-- About this exercise --
In the entries below, how many lines contain the string "agent"? State the number and nothing else.

Stored items
'''

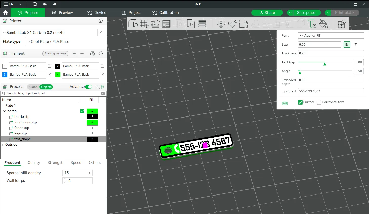
Task: Open the Agency FB font dropdown
Action: (x=331, y=36)
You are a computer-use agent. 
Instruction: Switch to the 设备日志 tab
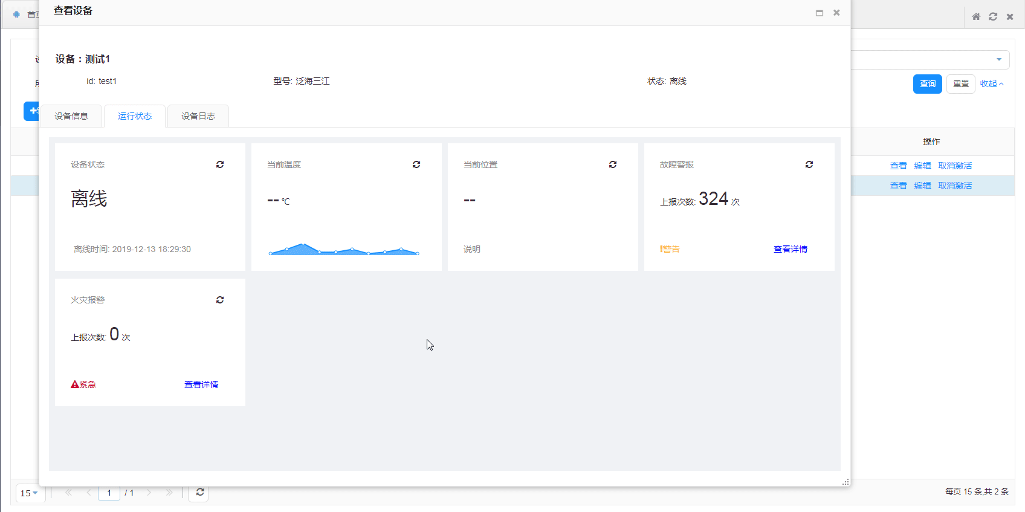point(198,116)
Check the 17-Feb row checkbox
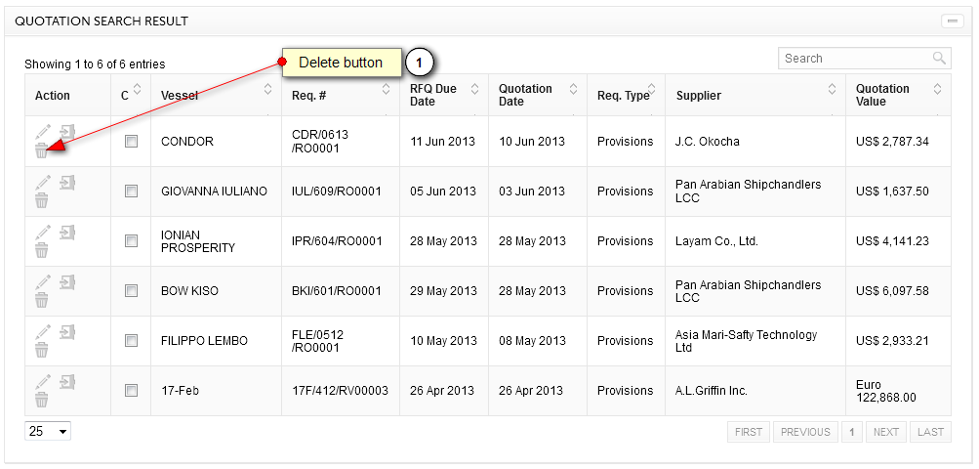This screenshot has width=979, height=469. click(x=131, y=391)
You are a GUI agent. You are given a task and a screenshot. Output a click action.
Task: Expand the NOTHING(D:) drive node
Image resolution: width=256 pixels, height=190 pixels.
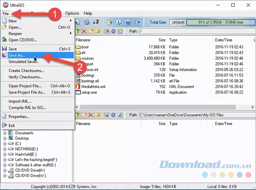click(5, 149)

'''

-- Your solution --
2